Profundizaré el discurso de mi situación con la terrible confesión de que, a estas alturas, aún me considero un tanto rezagado en cuestiones de lectura. A pesar de los años de experiencia que tengo en la formación de mi cultura literaria (que por supuesto poseo al menos en decente cantidad para estar en donde estoy) y mi esfuerzo cotidiano por alcanzar mayores niveles de obras relevantes leídas, cada vez me siento más rodeado de novedades y cánones que parecieran haber sido símbolos indispensables de ciertos momentos de la vida de otros, y que haciéndolos analógicos con los míos, yo los consideraba inimaginables. Quizá sea un exceso de exigencia personal, pero por momentos me encuentro envuelto en la terrible y absurda sensación de tener que contar con estrictos antecedentes de todo lo aprendido en los imponentes salones de clase, complementados por sus experimentados profesores y alumnos. Como si en verdad tuviera un sentido adelantarse a los “tiempos perfectos” del aprendizaje. Evidentemente, es en esta problemática donde se origina mi peculiar necesidad de convertirme, sin querer, en un lector mecánico con notables aspiraciones de trascendencia que, tristemente, no se logran en corto plazo. Y estas aspiraciones, predeciblemente, derivan en mis habituales dotes de lector natural.

Intento ser lector nato, muchas veces, en contextos que resultan engañosos. Me aventuro constantemente a encontrar entusiasmo en laberintos literarios en los que, por desgracia, me encuentro por instrucción. Trato de nacer en lecturas que no me pertenecen, que simplemente no resultan compatibles con el arte que busco. Sin embargo, y para tristeza de quienes compartan mi idea, me veo obligado al ya explicado autoengaño literario con el irónico afán de convertirme en un mejor lector. Es algo muy similar a intentar llegar a un fin por medio de su más ardiente contradicción. Con lujo de certeza, esto es algo a lo que quienes nos desarrollamos en este ambiente tenemos que recurrir con una frecuencia que logra caer en lo indeseable.

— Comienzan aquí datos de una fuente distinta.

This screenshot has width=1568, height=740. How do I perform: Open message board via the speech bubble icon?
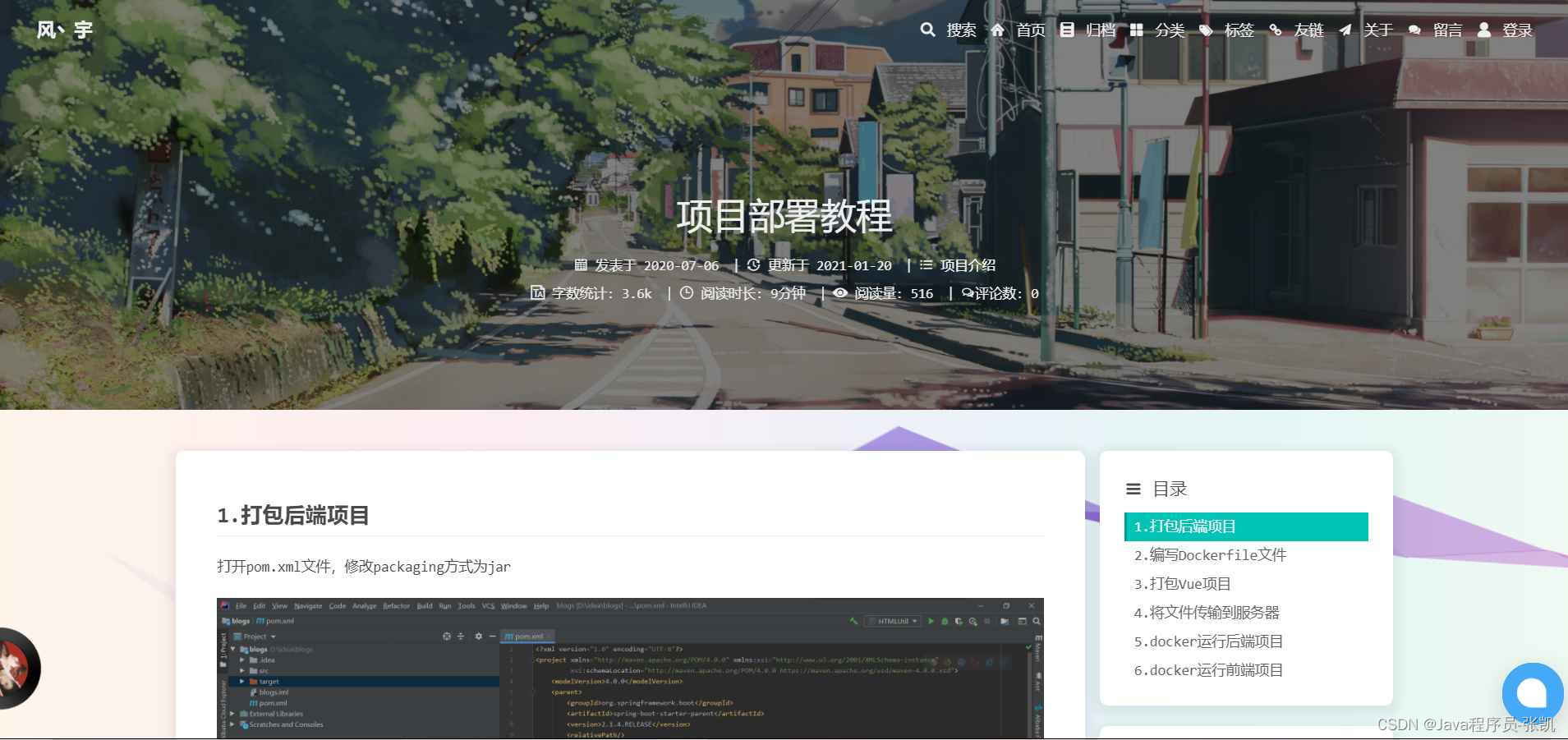(1414, 30)
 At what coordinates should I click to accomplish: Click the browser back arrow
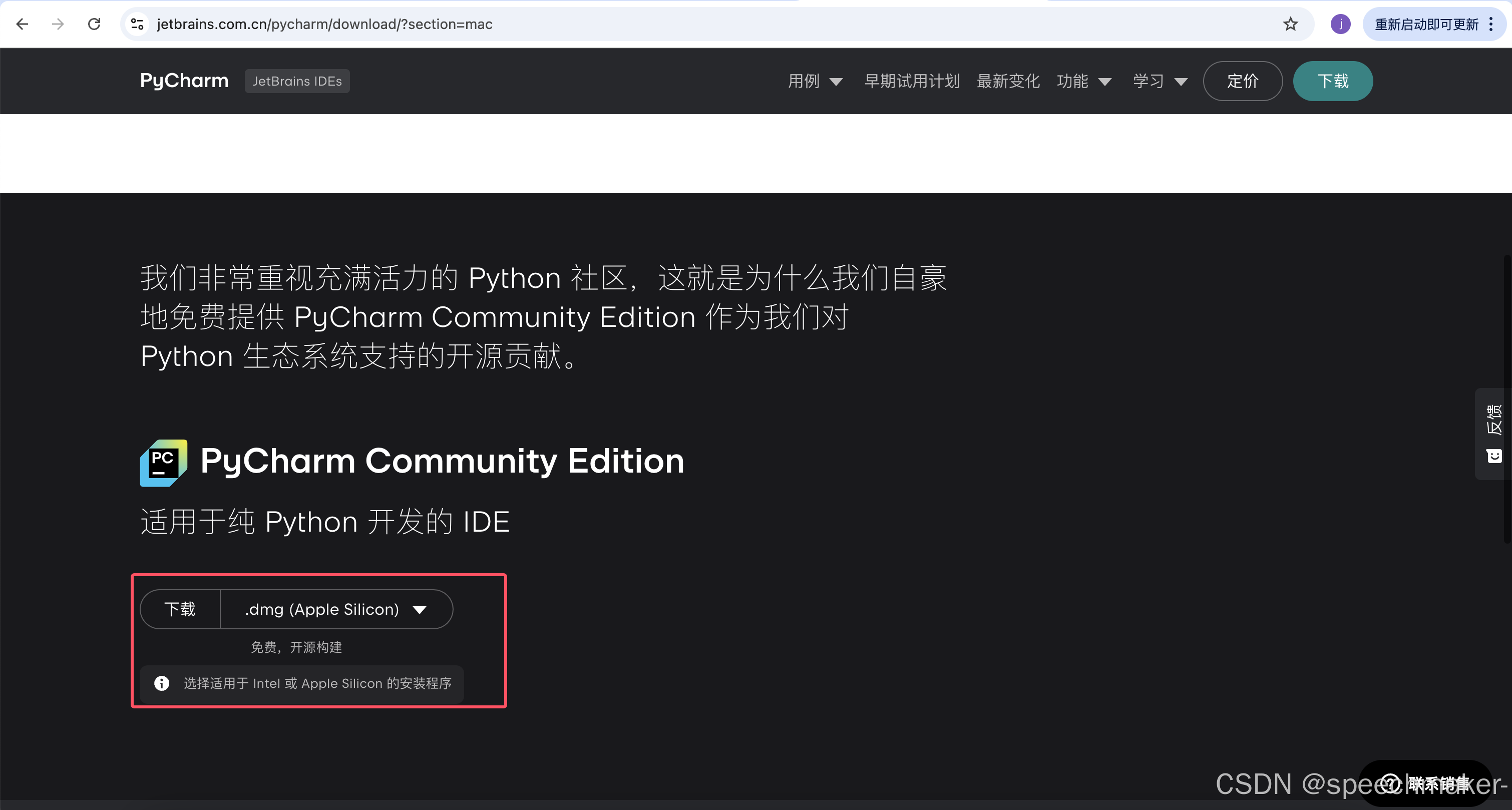(23, 24)
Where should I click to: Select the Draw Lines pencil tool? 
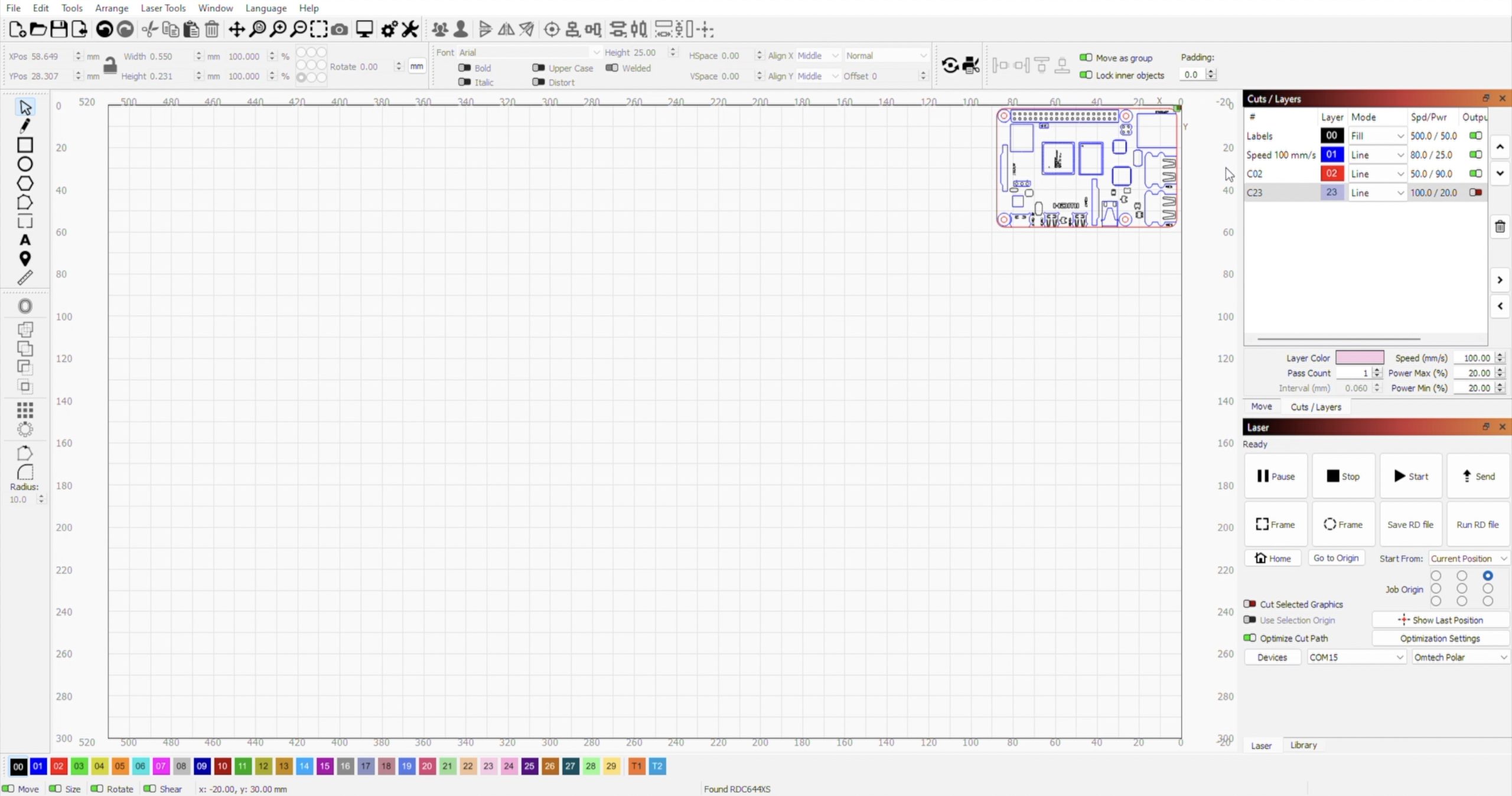tap(25, 126)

Dejando de lado el posible trauma personal y entrando en lo objetivo, comenzaré a concluir con lo verdaderamente relevante: ¿cuál es la labor del lector, y por ende, su técnica de lectura más adecuada? Esto definitivamente deberá presentar variaciones dependiendo de las obras leídas, su público ideal y su contexto preciso. Así, no se leerán de la misma manera un best-seller motivacional de Coelho y una novela de Cervantes o Joyce. En el primer caso, se comienza siendo un lector poco experimentado y, probablemente, puramente mecánico. En el caso que sigue, es indispensable presentar suficiente amor y paciencia a la lectura como para soportar los recovecos semánticos y estéticos que nos ofrecen autores de este talante. Aunque también hay que pensar en la posibilidad de que, por su misma complejidad, a veces es en parte necesario acercarse a los grandes clásicos con esquemas precisos, con tácticas que salen de nuestra zona de confort para obtener lo mejor de la lectura. Finalmente, hemos llegado a la parte en la que, según el autor de estos párrafos, se presenta la fusión entre ambos tipos de lectores.

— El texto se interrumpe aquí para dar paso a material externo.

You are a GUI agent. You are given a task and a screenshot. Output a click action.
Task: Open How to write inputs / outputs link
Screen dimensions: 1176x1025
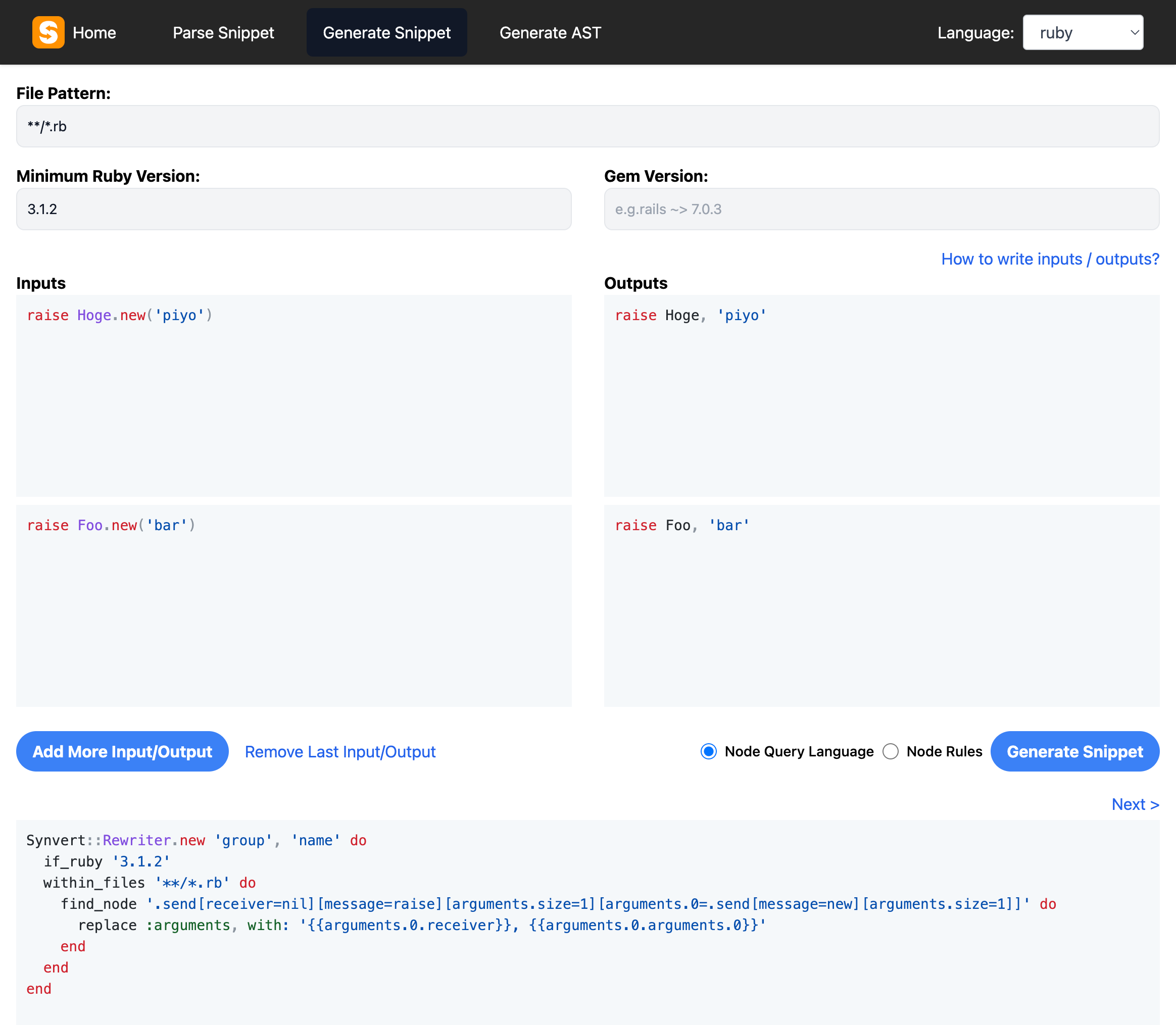point(1050,259)
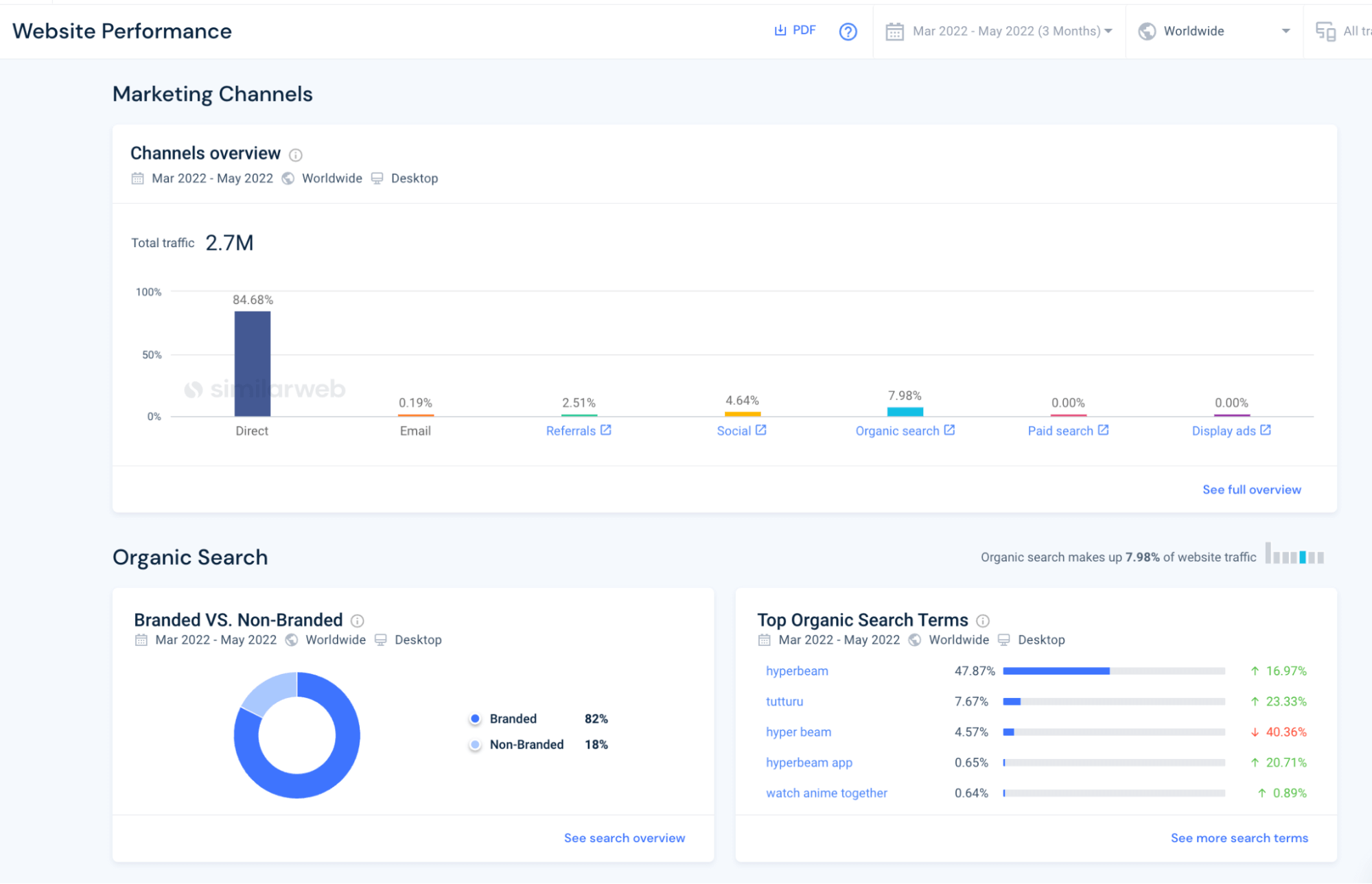This screenshot has width=1372, height=884.
Task: Open external link icon beside Referrals
Action: pos(606,430)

Termino con algunas interrogantes. ¿Cuál es la mejor manera de leer? El lector lo determinará por gusto y necesidad. ¿Qué sucede con el estudiante de letras? Creo firmemente que está obligado a adoptar ambas posturas como exigente espectador de la literatura y sus mundos. Al final de cuentas, y como ya propuse, hay veces en que las obras se atacan por ambos lados. Y por último, pero no menos importante: tomando en cuenta estas problemáticas, ¿leer bien es un arte? Más bien es un don adquirido. El verdadero arte es lo que se domina, y quien lo hace, se lleva una buena rebanada de la belleza de la expresión escrita. Después de todo, Wharton se lleva el mérito de ponernos entre la espada y la pared de una manera tan efectiva.